Adjacency Lists in Django with Postgres

Today, I’m going to walk through modelling a tree in Django, using an Adjacency List, and a Postgres View that dynamically creates the materialised path of ancestors for each node.

With this, we will be able to query the tree for a range of operations using the Django ORM.

We will start with our model:

class Node(models.Model):
    node_id = models.AutoField(primary_key=True)
    parent = models.ForeignKey('tree.node', related_name='children', null=True, blank=True)

    class Meta:
        app_label = 'tree'

We will also build an unmanaged model that will be backed by our view.

from django.contrib.postgres.fields import ArrayField

class Tree(models.Model):
    root = models.ForeignKey(Node, related_name='+')
    node = models.OneToOneField(Node, related_name='tree_node', primary_key=True)
    ancestors = ArrayField(base_field=models.IntegerField())

    class Meta:
        app_label = 'tree'
        managed = False

You’ll notice I’ve included a root relation. This could be obtained by using ancestors[0] if ancestors else node_id, but that’s a bit cumbersome.

So, on to the View:

CREATE RECURSIVE VIEW tree_tree(root_id, node_id, ancestors) AS

SELECT node_id, node_id, ARRAY[]::INTEGER[]
FROM tree_node WHERE parent_id IS NULL

UNION ALL

SELECT tree.root_id, node.node_id, tree.ancestors || node.parent_id
FROM tree_node node INNER JOIN tree_tree tree ON (node.parent_id = tree.node_id)

I’ve written this view before, so I won’t go into any detail.

We can create a tree. Normally I wouldn’t specify the primary key, but since we want to talk about those values shortly, I will. It also means you can delete them, and recreate with this code, and not worry about the sequence values.

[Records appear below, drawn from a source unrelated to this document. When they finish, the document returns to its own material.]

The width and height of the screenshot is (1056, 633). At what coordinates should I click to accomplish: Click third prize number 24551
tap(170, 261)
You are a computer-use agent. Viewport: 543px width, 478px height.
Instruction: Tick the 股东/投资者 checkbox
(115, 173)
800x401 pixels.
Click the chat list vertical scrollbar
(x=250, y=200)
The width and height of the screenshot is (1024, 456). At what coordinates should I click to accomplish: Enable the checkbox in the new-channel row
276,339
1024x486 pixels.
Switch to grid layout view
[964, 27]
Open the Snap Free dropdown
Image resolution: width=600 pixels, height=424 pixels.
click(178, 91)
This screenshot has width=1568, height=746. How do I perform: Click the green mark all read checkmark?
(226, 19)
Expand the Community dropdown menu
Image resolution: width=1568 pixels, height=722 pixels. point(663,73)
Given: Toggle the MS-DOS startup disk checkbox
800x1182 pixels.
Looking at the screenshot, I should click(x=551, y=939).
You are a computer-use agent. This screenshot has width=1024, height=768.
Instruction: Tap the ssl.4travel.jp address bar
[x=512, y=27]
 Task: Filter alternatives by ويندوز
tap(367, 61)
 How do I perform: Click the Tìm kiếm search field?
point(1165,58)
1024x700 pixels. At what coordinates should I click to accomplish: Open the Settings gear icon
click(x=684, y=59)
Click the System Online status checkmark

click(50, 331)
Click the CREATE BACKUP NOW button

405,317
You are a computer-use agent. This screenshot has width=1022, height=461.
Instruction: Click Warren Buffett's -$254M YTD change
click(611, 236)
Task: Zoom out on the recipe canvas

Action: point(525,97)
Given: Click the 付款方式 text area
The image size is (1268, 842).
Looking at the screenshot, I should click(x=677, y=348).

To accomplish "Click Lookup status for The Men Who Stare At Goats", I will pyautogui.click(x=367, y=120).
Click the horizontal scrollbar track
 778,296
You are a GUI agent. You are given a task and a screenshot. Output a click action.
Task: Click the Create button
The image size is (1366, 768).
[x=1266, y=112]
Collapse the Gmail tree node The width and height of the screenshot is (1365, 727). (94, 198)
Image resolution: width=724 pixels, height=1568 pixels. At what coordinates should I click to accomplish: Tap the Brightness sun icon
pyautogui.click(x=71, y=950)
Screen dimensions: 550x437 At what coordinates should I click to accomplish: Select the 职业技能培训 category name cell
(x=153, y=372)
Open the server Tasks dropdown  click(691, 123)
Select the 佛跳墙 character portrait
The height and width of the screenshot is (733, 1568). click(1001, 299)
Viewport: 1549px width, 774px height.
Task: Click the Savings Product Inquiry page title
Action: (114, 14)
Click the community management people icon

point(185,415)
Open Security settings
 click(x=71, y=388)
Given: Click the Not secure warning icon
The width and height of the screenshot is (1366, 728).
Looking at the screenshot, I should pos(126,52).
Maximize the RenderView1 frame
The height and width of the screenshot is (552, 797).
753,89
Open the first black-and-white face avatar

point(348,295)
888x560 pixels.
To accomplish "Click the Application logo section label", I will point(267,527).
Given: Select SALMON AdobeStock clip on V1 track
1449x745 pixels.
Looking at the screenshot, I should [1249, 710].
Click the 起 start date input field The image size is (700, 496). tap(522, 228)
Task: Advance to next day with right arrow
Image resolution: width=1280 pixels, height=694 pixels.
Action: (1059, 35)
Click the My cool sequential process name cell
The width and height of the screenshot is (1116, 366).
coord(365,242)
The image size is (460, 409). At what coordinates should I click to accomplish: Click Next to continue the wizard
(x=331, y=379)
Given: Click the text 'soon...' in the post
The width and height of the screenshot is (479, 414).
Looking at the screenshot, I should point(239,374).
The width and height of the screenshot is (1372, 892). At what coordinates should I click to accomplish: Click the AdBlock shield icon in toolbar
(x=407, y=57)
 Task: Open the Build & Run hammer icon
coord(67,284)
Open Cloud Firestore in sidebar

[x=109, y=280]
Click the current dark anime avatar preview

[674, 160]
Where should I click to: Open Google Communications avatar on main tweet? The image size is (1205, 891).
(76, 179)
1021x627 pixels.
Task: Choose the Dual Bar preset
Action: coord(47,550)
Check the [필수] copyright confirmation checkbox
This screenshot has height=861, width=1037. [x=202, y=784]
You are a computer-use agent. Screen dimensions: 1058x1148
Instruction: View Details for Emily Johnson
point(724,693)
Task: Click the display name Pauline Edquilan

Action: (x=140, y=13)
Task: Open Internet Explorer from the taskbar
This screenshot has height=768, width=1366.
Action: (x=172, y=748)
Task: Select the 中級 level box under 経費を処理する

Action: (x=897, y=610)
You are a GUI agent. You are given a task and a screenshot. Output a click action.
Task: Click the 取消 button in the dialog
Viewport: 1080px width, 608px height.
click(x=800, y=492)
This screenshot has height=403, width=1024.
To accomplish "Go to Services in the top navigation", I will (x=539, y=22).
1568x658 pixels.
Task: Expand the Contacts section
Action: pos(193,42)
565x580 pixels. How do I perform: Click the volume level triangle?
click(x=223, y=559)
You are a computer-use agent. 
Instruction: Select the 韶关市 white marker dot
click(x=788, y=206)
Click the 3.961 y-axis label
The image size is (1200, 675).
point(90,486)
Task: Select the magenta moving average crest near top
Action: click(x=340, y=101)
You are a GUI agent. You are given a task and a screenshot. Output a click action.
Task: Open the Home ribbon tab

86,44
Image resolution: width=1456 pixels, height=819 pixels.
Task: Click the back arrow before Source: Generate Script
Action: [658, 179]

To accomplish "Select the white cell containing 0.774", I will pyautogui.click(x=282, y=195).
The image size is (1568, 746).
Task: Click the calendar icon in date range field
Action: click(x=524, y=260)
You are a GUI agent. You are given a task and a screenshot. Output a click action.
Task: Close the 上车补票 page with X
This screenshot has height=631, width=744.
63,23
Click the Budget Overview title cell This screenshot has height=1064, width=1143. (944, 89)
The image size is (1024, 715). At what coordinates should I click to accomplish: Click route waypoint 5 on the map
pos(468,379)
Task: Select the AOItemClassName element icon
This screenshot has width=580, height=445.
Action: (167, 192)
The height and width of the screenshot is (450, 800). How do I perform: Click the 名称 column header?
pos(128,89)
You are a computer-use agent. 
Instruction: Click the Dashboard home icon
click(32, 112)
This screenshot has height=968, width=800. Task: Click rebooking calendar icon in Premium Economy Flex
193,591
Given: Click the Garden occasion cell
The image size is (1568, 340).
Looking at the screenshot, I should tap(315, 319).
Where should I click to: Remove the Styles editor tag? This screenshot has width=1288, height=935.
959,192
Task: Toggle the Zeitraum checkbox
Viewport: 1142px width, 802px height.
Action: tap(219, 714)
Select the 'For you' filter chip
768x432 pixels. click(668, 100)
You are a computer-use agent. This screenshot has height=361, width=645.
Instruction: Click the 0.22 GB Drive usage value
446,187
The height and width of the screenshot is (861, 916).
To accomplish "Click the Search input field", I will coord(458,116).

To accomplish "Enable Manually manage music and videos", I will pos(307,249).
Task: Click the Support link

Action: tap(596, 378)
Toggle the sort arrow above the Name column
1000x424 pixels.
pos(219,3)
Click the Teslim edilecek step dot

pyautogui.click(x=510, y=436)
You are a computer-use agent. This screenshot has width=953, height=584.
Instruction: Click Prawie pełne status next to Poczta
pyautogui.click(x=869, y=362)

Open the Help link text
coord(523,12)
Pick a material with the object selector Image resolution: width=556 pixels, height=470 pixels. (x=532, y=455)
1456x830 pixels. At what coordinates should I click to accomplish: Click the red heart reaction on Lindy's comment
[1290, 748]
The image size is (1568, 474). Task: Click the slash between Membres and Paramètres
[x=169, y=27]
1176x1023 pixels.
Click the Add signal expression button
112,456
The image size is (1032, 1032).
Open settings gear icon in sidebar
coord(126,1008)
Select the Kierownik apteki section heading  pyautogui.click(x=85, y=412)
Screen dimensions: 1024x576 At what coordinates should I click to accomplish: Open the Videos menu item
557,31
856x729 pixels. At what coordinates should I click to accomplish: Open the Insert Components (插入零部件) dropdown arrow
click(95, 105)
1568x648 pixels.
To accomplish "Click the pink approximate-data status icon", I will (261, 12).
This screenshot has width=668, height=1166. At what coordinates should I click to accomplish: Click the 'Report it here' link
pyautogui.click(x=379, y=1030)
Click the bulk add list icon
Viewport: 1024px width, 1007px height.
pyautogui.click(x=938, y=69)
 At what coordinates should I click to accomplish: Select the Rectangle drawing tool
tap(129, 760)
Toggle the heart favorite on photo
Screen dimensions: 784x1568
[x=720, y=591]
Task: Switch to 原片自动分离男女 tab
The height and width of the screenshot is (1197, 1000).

from tree.models import Node

Node.objects.bulk_create([
  Node(pk=1),
  Node(pk=2, parent_id=1),
  Node(pk=3, parent_id=1),
  Node(pk=4, parent_id=2),
  Node(pk=5, parent_id=2),
  Node(pk=6, parent_id=3),
  Node(pk=7, parent_id=3),
  Node(pk=8, parent_id=4),
  Node(pk=9, parent_id=8),
  Node(pk=10),
  Node(pk=11, parent_id=10),
  Node(pk=12, parent_id=11),
  Node(pk=13, parent_id=11),
  Node(pk=14, parent_id=12),
  Node(pk=15, parent_id=12),
  Node(pk=16, parent_id=12),
])

Okay, let’s start looking at how we might perform some operations on it.

We’ve already seen how to create a node, either root or leaf nodes. No worries there.

What about inserting an intermediate node, say between 11 and 12?

node = Node.objects.create(parent_id=11)
node.parent.children.exclude(pk=node.pk).update(parent=node)

I’m not sure if it is possible to do it in a single statement.

Okay, let’s jump to some tree-based statements. We’ll start by finding a sub-tree.

Node.objects.filter(tree_node__ancestors__contains=[2])

Oh, that’s pretty nice. It’s not necessarily sorted, but it will do for now.

We can also query directly for a root:

Node.objects.filter(tree_node__root=10)

We could spell that one as tree_node__ancestors__0=10, but I think this is more explicit. Also, that one will not include the root node itself.

Deletions are also simple: if we can build a queryset, we can delete it. Thus, deleting a full tree could be done by following any queryset by a .delete()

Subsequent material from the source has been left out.